Ferris Wheels Join Race for the Sky

December 25, 2008 08:28 AM
by Christopher Coats
Threatening to displace the skyscraper as the ultimate symbol of civic and skyline authority, the Ferris wheel has returned, with efforts across the globe underway to create the highest and most impressive wheels around.

The Wheels in the Sky

Adding an element of seriousness, developers have dropped the original title, eliciting images of theme parks and carnivals, and have begun to call these massive revolving circles, “observational wheels.”

Following the basic structural approach as they did when George Washington Gale Ferris first unveiled his creation at Chicago’s World’s Fair in 1893, these new wheels differ structurally only in their sheer size and the addition of tensioned cables as spokes, instead of traditional bars held in place.

Further, the new wheels host sealed capsules, allowing larger groups of passengers and more impressive heights.

Inside, however, the wheels are worlds away from the original carnival rides, offering a slow-moving luxury ride, complete with bars and comfortable seating.

The century began with the unveiling of the U.K.’s contribution to the great wheel race in March 2000: the 443 ft.

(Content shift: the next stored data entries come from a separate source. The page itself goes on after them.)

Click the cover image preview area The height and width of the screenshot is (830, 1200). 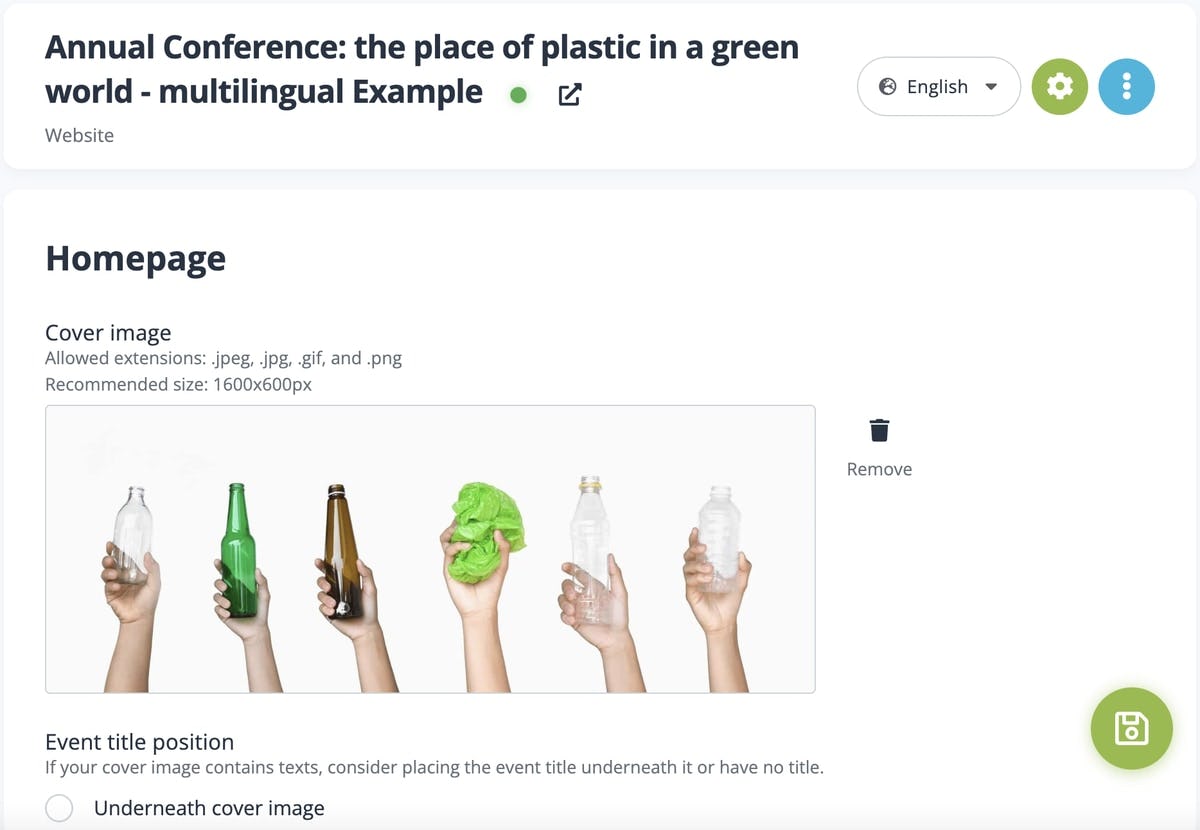[430, 548]
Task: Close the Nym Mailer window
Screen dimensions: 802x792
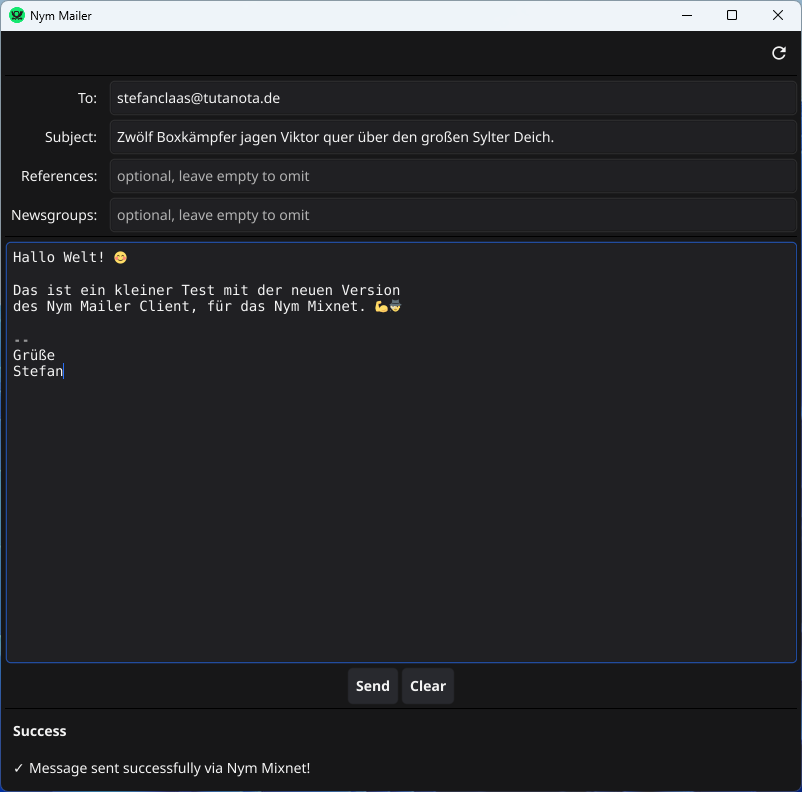Action: click(778, 15)
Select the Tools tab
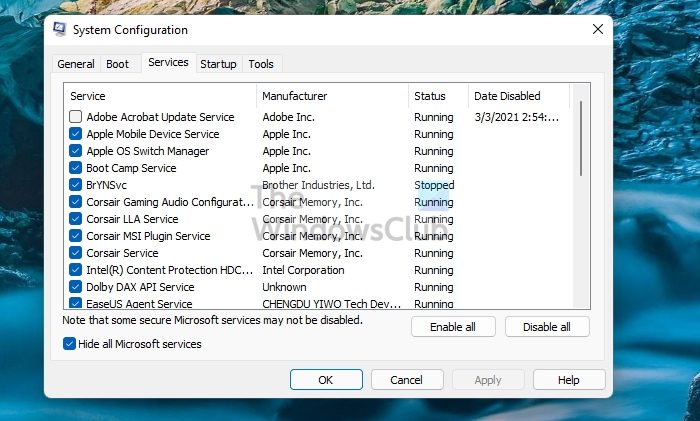The height and width of the screenshot is (421, 700). pos(261,64)

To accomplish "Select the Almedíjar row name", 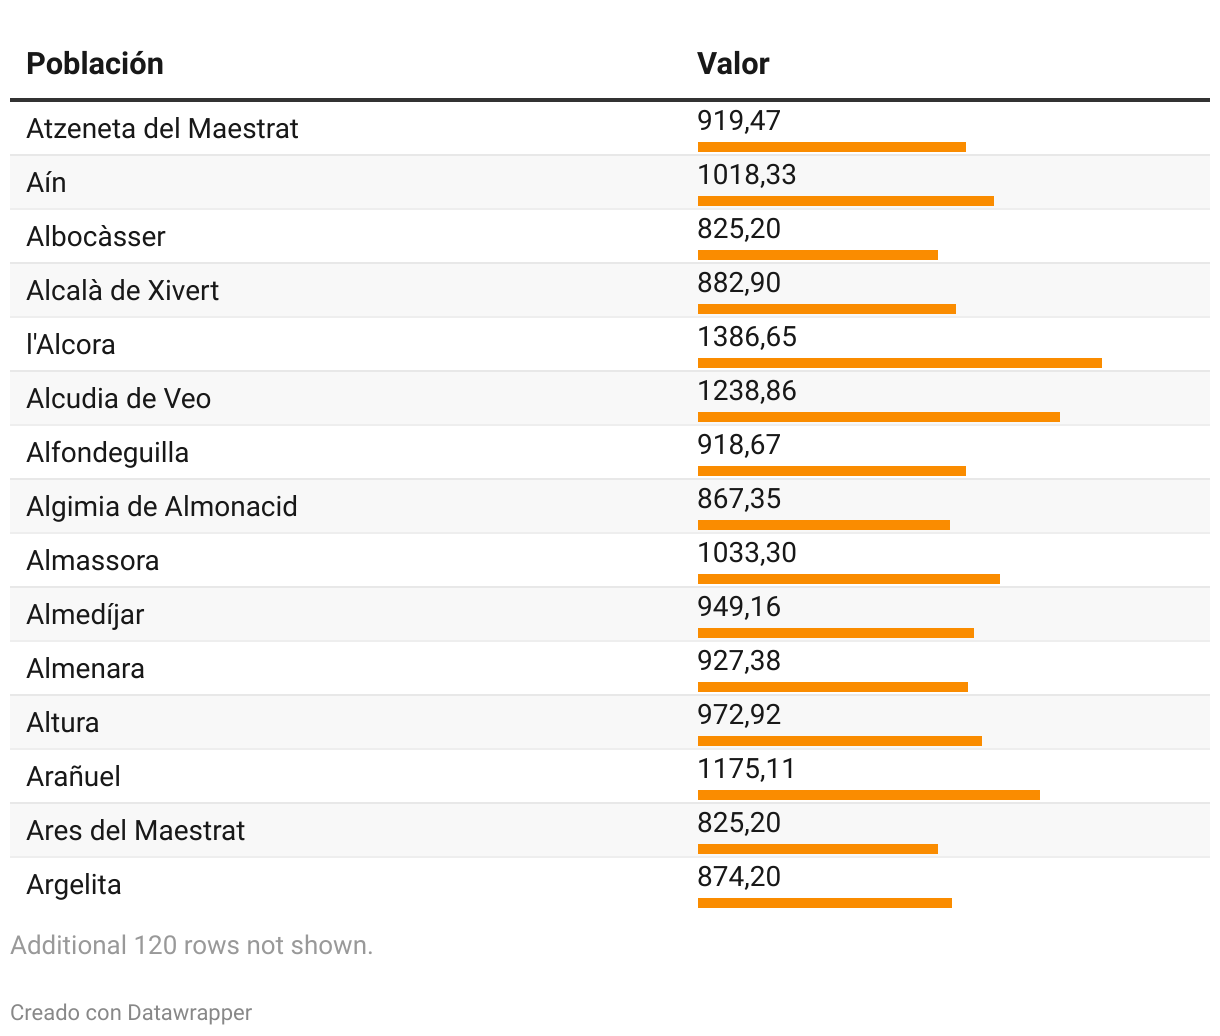I will [85, 615].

London Eye, able to carry more than 800 passengers over and above the Thames River.

Originally intended to only hold a temporary place on the Thames, the enormous success of the Eye not only earned it a permanent place on the London skyline, but also spurred scores of imitators hoping to repeat the wheel’s financial success.

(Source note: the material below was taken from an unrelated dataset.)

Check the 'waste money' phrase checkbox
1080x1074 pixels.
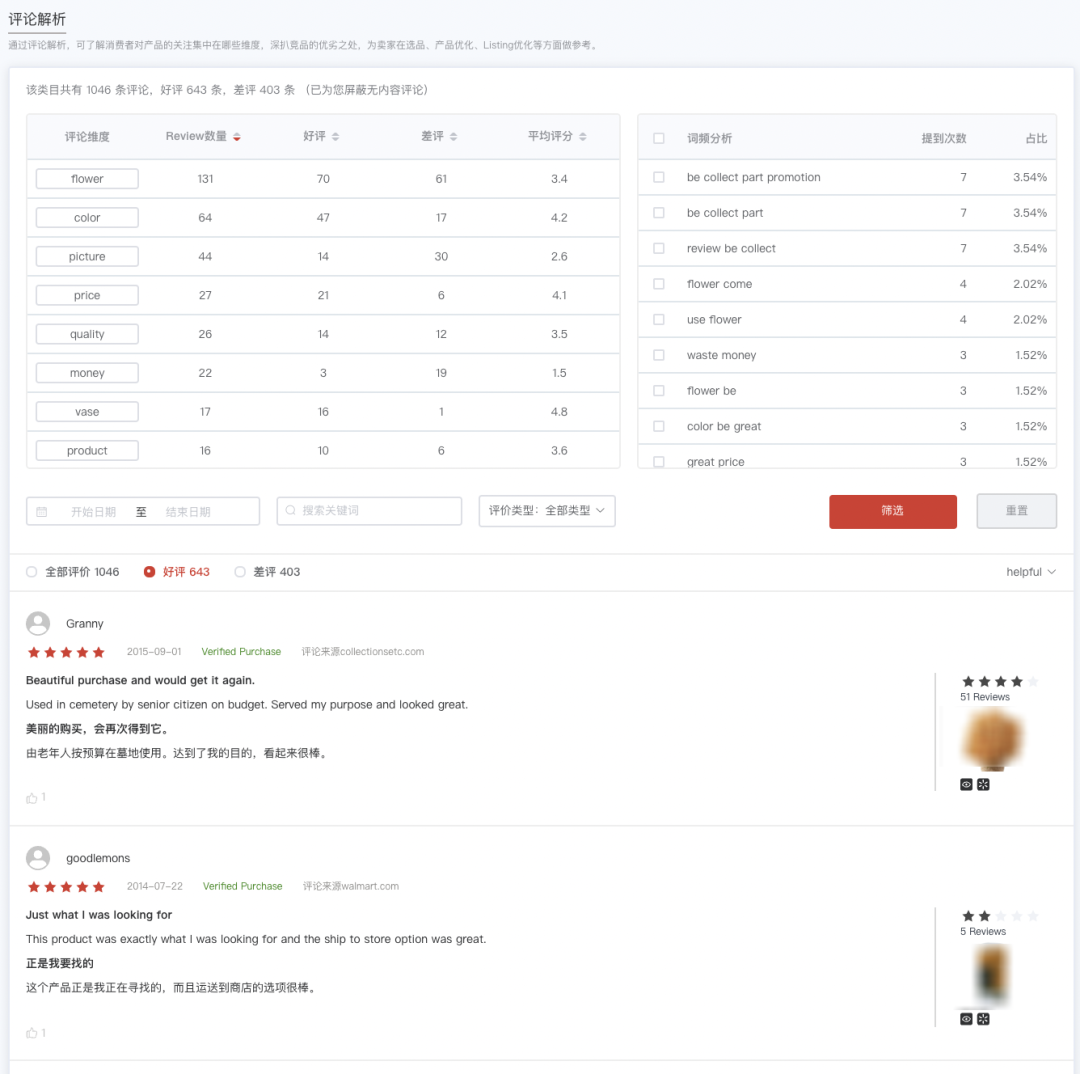[659, 355]
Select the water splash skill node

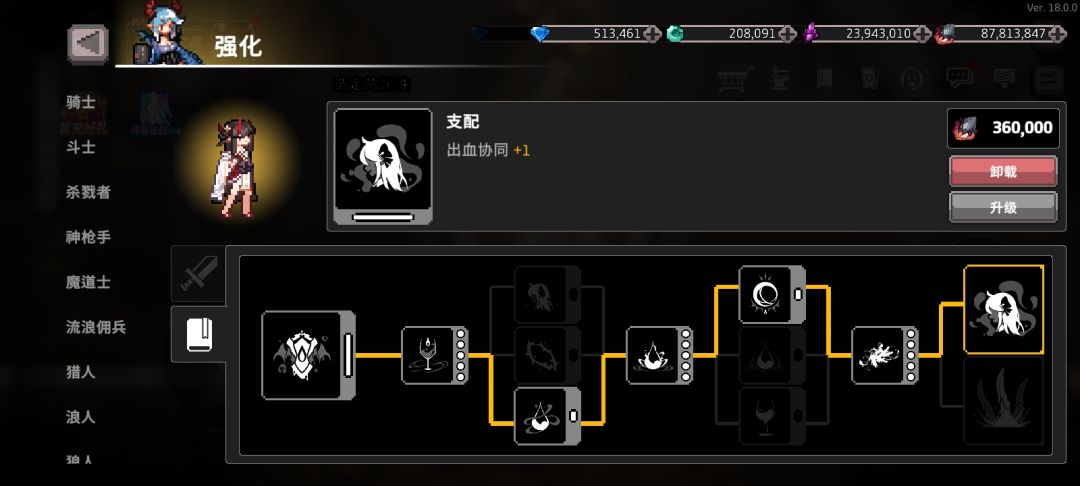coord(659,355)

According to a 2007 New York Times report, the wheels were thought to be all but lost, representing a time long past before the success of the Eye brought the Ferris wheel back into fashion.

Shortly holding the title of the world’s tallest, the Eye was surpassed by the Singapore Flyer, measuring 541 ft in the air, and offering views of landmarks up to 30 miles away.

The Flyer’s title will soon shift with the opening of the Great Beijing Wheel, topping the list at 682 ft, and with space enough for 1,920 passengers in 48 capsules.

Hoping to tap into the financial and tourism perks of a towering observational wheel, the Brisbane Times reported in August that Baghdad is hoping to build a wheel of its own to attract visitors to the war-torn capital.

However, not everyone is as excited about the prospect of observational wheels in the community. Earlier this year, columnist Mike Kelly expressed his displeasure at the announcement of a possible 30-story wheel to be built near the busy Little Teterboro Airport.

Such massive endeavors are not without their own unique set of challenges and dangers. Just this month, the 42-story Singapore Flyer stranded more than 172 people for hours as a fire caused the wheel’s electrical system to fail. Currently the world’s tallest, the Flyer contains 28 capsules, each able to hold 28 passengers.

Background: Little confidence

The first Ferris Wheel was constructed for the 1893 World’s Fair in Chicago, meant to be a direct structural response to the Eiffel Tower that had dominated the Paris Exposition four years before.

Responding to an appeal for a novel alternative to simply building a taller tower, 32-year-old George Washington Gale Ferris undertook the daunting task of not only designing the massive, moving structure, but also convincing investors and fellow engineers it could work.

Possibly inspired by Henry Burden’s water wheel, which rested just down the Hudson River from the Rensselaer Polytechnic Institute where Ferris attended school, the young engineer created a revolving structure that could hold 60 passengers, anchored on an 83,000-pound axle.

Related Topic: Catching up with skyscrapers

Although undoubtedly impressive, towering Ferris wheels still pale in comparison to the height of skyscrapers. Long the champion of structures that reached for the sky, the United States has fallen behind in recent years with projects such as Malaysia’s Petronas Towers and Taiwan’s Taipei 101 dwarfing any structures in the lower 48.

However, recently Dubai has taken the torch on the way to the world’s tallest building, announcing multiple projects striving for the highest on the globe. Unfortunately, many such efforts have been slowed or completely halted in light of the global economic slowdown, putting the rush to the heavens on hold, for now.